Look through the material below and copy exactly the lines from the line with "0120-04-0978 (220, 24)" to the line with "网站logo (701, 2234)", those two lines included.

Content starts

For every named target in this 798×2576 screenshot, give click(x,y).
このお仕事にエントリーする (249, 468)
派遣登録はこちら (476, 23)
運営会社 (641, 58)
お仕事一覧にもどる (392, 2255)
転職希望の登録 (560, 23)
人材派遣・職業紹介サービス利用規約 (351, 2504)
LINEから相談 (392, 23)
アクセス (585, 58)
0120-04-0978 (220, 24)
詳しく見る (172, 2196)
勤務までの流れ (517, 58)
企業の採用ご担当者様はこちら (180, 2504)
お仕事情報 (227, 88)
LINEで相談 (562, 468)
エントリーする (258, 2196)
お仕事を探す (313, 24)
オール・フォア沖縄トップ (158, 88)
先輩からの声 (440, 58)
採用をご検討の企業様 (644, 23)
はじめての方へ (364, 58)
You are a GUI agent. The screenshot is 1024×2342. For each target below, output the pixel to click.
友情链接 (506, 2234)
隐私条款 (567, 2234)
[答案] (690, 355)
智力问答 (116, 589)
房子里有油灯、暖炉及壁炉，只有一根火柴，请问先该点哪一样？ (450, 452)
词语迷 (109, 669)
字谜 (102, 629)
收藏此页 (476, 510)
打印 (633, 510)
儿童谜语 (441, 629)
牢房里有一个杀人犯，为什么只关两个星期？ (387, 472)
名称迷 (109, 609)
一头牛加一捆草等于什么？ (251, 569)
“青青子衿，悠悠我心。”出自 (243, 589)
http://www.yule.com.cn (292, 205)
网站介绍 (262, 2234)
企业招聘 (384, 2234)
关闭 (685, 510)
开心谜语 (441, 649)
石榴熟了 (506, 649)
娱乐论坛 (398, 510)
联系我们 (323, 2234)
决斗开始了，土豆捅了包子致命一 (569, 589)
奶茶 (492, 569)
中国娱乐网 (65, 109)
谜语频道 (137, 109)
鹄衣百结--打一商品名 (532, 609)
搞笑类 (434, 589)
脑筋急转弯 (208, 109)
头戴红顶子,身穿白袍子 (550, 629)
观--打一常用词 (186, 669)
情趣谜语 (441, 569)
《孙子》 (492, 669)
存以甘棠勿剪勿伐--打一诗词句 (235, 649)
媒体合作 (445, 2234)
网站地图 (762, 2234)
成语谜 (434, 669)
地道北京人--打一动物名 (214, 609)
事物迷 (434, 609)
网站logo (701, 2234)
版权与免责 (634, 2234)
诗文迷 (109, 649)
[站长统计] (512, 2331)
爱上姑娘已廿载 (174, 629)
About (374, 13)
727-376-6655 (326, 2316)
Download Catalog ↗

Content ends

Exercise result:
0120-04-0978 (220, 24)
詳しく見る (172, 2196)
勤務までの流れ (517, 58)
企業の採用ご担当者様はこちら (180, 2504)
お仕事情報 (227, 88)
LINEで相談 (562, 468)
エントリーする (258, 2196)
お仕事を探す (313, 24)
オール・フォア沖縄トップ (158, 88)
先輩からの声 (440, 58)
採用をご検討の企業様 (644, 23)
はじめての方へ (364, 58)
You are a GUI agent. The screenshot is 1024×2342. For each target below, output the pixel to click.
友情链接 (506, 2234)
隐私条款 (567, 2234)
[答案] (690, 355)
智力问答 (116, 589)
房子里有油灯、暖炉及壁炉，只有一根火柴，请问先该点哪一样？ (450, 452)
词语迷 (109, 669)
字谜 (102, 629)
收藏此页 (476, 510)
打印 (633, 510)
儿童谜语 (441, 629)
牢房里有一个杀人犯，为什么只关两个星期？ (387, 472)
名称迷 (109, 609)
一头牛加一捆草等于什么？ (251, 569)
“青青子衿，悠悠我心。”出自 (243, 589)
http://www.yule.com.cn (292, 205)
网站介绍 (262, 2234)
企业招聘 (384, 2234)
关闭 (685, 510)
开心谜语 (441, 649)
石榴熟了 (506, 649)
娱乐论坛 (398, 510)
联系我们 (323, 2234)
决斗开始了，土豆捅了包子致命一 (569, 589)
奶茶 (492, 569)
中国娱乐网 (65, 109)
谜语频道 (137, 109)
鹄衣百结--打一商品名 (532, 609)
搞笑类 (434, 589)
脑筋急转弯 (208, 109)
头戴红顶子,身穿白袍子 (550, 629)
观--打一常用词 (186, 669)
情趣谜语 (441, 569)
《孙子》 (492, 669)
存以甘棠勿剪勿伐--打一诗词句 (235, 649)
媒体合作 (445, 2234)
网站地图 (762, 2234)
成语谜 (434, 669)
地道北京人--打一动物名 (214, 609)
事物迷 (434, 609)
网站logo (701, 2234)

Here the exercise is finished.